Digital twin, neuromuscular system, location intelligence, data structuring, feature learning, context representation, spatiotemporal regression, multi-objective dynamic optimization

Abstract

Increasing investments into Internet of things (IoT), big data analytics, and artificial intelligence propelled the development of digital replicas of real-world entities in a form of digital twins. These cyber-physical systems offer advanced monitoring, analytical, and predictive capabilities and have become a new major trend in computer science. Gartner ranks digital twins amongst ten key technologies of 2019, with expected 37% annual rate from the current 2 billion USD to 15 billion USD in 2023 and 26 billion USD by 2025. In this context, a particular attention is directed towards medical and health domains, due to the significance of their potential impacts. Digital twins can provide significant support in treatments of patients by predicting problems before they occur, help finding optimal solution, and, thus, reduce the risks as well as increase the effectiveness of rehabilitation.
Today, the use of digital twins is limited to highly controlled environments and smart machines, whereas development of technologies to replicate more complex systems, such as those related to functions of human body, still faces significant challenges. These include:

  • Handling a variety of heterogeneous data streams that is required for learning the behaviour of monitored individuals requires significant improvements in automatic data alignment and structuring methodologies.
  • The existing medical data fusion and feature learning methods are still mainly focused on extracting features from individual data source and, thus, need to be significantly improved in order to be able to fully exploit complementarities in heterogeneous data streams.
  • Linking biomedical measurements with environmental and lifestyle factors that is required to bring laboratory studies into real-world environments calls for substantial advances in contextual feature extraction.
  • Approaches to monitoring microhabitats in which we live need to be improved as high scattering of environmental sensors results in large spatial and temporal information gaps.
  • The need for personalization of digital twins requires dynamic models to be optimized and adapted to monitored subjects, which is still beyond the capacity of contemporary optimisation algorithms.

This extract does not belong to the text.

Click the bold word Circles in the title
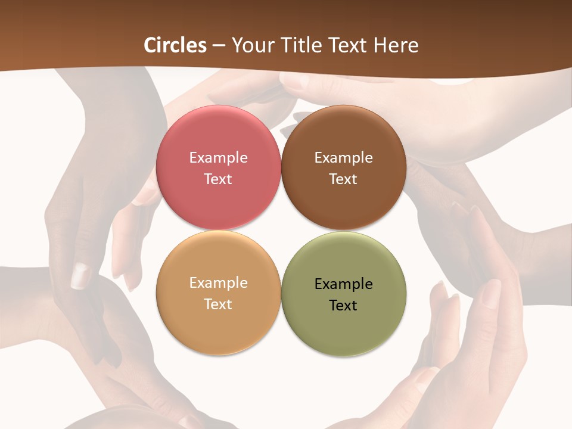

Within the proposed work program, we plan to build on our extensive past research in order to address these challenges and introduce a digital twin, capable of replicating functional parameters of the human neuromuscular system in the actual environment. With the aging society, neuromuscular diseases are becoming a major health related risk and the leading cause of work incapability with the total attributed costs in Slovenia reaching as high as 2% of its GDP.
Our programme group joins leading experts in processing neuromuscular data streams with experts in spatiotemporal data analytics, semantic data processing and optimizations that will bring about this ambitious agenda through a streamlined iterative work plan in a co-creative manner.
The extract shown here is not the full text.